== DATASET RECORDS ==
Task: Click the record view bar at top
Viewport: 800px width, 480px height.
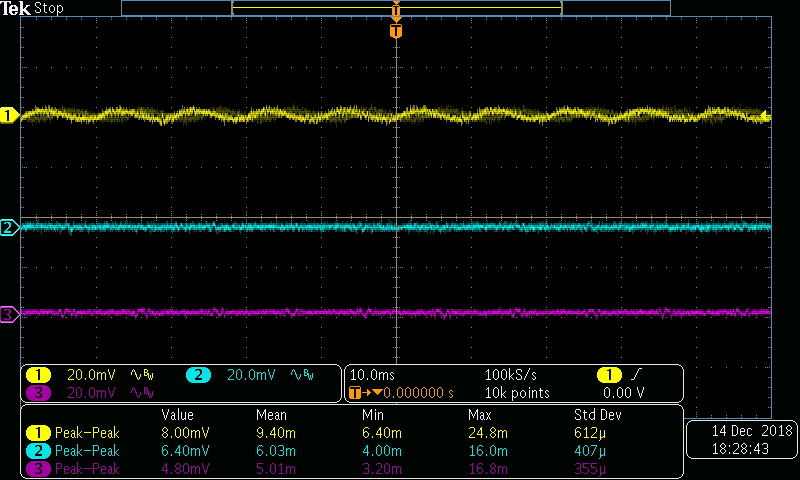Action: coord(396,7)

---

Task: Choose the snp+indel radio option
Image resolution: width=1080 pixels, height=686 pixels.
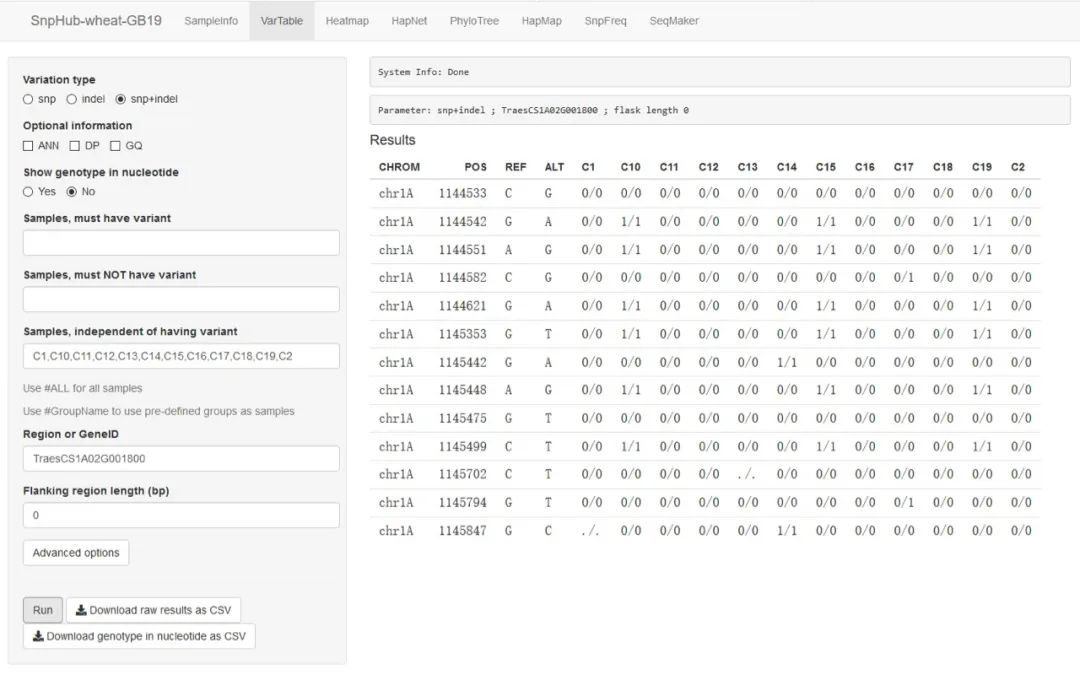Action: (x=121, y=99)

== THE PROBLEM ==
Every line above that holds the string "Task" should be copied into the answer.

== SOLUTION TO THIS PROBLEM ==
Task: Click the record view bar at top
Task: Choose the snp+indel radio option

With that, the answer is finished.